• WHAT TO PRODUCE:
When a line in the data below includes "question", pick it out and copy it.

Stored records:
· · · ·

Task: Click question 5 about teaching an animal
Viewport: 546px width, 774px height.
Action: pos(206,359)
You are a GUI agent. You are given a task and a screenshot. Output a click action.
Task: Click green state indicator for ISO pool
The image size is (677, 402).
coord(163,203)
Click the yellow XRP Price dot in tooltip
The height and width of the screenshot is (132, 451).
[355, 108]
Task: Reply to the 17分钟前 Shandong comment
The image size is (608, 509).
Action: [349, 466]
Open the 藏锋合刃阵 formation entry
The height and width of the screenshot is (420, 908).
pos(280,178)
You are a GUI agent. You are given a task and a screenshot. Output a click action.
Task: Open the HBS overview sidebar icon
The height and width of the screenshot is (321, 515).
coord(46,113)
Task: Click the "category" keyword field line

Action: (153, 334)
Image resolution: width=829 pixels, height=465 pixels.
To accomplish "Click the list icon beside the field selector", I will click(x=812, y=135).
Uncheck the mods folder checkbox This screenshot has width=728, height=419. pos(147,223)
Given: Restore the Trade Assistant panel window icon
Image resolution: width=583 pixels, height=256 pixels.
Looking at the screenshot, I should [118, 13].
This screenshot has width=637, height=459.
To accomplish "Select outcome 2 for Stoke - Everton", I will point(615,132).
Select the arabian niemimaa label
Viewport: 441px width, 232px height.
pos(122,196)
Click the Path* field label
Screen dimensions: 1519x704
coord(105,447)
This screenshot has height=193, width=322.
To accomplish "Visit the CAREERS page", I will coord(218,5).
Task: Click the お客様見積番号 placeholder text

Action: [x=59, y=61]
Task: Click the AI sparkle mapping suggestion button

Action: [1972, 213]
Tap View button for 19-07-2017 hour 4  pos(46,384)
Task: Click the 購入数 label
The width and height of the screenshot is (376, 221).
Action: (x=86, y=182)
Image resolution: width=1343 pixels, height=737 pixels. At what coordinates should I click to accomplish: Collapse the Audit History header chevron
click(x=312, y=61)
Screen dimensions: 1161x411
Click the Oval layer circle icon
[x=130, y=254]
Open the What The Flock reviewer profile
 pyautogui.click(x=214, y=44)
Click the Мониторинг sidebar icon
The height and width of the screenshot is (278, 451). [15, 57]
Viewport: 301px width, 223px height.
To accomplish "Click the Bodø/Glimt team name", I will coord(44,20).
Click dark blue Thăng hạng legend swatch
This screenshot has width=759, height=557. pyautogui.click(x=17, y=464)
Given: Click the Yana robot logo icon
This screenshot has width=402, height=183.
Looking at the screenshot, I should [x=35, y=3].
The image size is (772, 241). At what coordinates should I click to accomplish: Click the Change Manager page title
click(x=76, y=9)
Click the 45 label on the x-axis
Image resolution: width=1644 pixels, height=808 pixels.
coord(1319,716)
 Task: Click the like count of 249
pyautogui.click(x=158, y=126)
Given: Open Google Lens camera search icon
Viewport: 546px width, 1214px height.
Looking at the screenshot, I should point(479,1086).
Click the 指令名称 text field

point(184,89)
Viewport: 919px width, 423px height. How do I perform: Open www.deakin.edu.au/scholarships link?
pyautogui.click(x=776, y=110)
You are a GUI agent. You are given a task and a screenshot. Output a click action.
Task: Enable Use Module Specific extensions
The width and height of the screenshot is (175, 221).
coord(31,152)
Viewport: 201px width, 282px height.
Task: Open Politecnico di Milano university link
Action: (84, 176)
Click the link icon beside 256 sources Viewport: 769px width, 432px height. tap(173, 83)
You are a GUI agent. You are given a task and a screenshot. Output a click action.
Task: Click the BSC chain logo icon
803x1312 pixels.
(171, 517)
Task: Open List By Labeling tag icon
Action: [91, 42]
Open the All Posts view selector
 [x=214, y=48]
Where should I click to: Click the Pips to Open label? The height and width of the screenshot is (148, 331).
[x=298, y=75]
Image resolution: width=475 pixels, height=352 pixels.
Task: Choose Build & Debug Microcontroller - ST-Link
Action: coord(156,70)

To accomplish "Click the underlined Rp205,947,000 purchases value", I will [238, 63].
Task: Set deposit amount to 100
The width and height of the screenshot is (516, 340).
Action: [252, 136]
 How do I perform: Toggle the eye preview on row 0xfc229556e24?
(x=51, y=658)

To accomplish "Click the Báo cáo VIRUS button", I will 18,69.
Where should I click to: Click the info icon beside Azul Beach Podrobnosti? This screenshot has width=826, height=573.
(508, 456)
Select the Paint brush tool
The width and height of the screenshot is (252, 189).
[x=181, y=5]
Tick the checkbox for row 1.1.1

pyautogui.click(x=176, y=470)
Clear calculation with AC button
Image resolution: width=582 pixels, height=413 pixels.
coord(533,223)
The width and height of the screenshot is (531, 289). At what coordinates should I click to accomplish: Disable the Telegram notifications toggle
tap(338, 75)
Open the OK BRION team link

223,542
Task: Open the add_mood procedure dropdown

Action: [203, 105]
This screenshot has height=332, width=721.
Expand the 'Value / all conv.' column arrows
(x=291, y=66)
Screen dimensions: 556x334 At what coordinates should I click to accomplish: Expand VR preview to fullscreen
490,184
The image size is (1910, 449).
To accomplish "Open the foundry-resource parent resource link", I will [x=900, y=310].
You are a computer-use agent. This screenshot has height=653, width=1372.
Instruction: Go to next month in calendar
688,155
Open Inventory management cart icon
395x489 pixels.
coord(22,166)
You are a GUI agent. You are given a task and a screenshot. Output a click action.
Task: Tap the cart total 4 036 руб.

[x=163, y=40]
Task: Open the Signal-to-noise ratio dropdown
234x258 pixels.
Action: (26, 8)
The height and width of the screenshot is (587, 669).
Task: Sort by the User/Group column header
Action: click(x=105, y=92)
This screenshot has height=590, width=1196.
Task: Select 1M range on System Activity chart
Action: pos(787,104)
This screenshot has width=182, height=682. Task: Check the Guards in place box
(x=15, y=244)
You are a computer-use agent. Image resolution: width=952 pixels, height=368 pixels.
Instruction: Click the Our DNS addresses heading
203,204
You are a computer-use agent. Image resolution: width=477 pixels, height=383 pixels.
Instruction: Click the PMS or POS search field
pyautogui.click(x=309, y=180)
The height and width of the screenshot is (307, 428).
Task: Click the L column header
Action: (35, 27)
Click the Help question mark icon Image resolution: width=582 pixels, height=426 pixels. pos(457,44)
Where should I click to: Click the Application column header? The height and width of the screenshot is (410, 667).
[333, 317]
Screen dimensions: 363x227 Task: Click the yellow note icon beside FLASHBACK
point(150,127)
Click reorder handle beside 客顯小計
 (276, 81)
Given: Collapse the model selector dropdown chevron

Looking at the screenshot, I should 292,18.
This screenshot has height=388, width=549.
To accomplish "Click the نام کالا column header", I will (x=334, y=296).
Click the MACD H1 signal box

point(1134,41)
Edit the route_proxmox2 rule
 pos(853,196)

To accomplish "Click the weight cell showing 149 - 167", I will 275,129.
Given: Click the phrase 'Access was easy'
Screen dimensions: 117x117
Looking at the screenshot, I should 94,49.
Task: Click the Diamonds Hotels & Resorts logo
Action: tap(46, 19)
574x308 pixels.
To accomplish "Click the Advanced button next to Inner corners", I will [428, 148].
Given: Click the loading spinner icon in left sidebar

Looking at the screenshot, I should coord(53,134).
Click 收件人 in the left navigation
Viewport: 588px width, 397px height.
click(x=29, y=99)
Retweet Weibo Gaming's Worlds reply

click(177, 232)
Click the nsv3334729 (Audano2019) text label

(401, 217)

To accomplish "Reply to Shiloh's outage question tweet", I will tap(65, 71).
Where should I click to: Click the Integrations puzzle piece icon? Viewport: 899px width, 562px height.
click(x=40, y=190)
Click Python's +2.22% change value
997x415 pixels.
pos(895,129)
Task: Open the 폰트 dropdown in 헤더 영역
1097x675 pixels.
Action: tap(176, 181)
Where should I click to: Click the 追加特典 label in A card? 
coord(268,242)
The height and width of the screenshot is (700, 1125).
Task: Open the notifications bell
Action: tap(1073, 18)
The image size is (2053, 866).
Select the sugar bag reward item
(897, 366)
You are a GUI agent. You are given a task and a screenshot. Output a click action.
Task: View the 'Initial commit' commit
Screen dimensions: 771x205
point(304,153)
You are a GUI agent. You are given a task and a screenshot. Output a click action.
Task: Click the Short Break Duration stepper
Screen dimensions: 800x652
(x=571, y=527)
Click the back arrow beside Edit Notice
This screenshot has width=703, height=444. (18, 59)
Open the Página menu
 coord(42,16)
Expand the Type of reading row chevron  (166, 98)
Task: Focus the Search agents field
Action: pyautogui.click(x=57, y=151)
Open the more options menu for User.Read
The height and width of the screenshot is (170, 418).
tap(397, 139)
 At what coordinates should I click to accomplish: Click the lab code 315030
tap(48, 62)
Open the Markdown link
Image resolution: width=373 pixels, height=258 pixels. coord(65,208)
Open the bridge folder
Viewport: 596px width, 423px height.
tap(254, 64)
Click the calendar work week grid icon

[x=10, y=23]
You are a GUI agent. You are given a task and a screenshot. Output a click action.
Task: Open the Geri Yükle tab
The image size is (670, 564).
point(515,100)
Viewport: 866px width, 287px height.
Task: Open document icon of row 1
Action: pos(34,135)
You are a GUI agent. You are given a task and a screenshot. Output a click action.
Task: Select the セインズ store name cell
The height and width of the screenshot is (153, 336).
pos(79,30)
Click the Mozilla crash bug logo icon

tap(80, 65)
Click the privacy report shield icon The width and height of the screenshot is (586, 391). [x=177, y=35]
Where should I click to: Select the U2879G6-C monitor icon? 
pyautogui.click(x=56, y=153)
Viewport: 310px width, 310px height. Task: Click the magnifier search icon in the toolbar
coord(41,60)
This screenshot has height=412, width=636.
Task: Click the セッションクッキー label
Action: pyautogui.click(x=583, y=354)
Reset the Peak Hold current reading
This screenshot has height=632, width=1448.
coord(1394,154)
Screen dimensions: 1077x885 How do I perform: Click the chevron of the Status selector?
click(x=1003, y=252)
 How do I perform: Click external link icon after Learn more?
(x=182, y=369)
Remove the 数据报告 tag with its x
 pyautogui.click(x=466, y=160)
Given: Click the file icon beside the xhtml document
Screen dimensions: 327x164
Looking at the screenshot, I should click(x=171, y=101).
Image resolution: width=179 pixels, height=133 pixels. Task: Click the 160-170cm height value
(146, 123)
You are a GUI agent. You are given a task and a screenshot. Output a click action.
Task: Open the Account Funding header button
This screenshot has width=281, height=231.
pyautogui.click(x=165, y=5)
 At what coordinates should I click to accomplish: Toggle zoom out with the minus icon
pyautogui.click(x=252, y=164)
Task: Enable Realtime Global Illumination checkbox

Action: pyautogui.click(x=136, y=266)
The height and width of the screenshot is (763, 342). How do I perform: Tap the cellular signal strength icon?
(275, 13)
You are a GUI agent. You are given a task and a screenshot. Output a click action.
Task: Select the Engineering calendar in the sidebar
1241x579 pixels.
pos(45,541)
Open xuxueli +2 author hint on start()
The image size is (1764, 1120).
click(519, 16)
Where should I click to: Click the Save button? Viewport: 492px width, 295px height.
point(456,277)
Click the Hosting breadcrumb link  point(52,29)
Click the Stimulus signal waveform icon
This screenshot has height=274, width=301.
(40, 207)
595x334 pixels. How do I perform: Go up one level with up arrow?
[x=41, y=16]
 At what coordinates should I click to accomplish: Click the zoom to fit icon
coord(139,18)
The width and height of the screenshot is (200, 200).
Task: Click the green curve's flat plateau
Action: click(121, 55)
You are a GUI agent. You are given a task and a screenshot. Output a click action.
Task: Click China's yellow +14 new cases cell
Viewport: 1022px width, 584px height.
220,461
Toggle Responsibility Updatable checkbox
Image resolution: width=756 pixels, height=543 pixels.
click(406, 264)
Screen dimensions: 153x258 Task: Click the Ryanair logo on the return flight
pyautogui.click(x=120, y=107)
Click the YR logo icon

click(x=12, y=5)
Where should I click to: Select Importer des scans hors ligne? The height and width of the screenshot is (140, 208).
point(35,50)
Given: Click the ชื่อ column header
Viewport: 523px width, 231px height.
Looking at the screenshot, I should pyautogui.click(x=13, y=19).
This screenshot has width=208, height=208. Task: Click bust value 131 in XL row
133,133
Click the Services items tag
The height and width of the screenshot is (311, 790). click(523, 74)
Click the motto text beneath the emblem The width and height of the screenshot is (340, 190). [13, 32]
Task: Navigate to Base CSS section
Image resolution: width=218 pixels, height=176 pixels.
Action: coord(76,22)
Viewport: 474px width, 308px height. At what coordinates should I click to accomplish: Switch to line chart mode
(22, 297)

· · · ·

• TASK SOLUTION:
Task: Click question 5 about teaching an animal
Click the Help question mark icon Image resolution: width=582 pixels, height=426 pixels. pos(457,44)
To accomplish "Reply to Shiloh's outage question tweet", I will tap(65, 71).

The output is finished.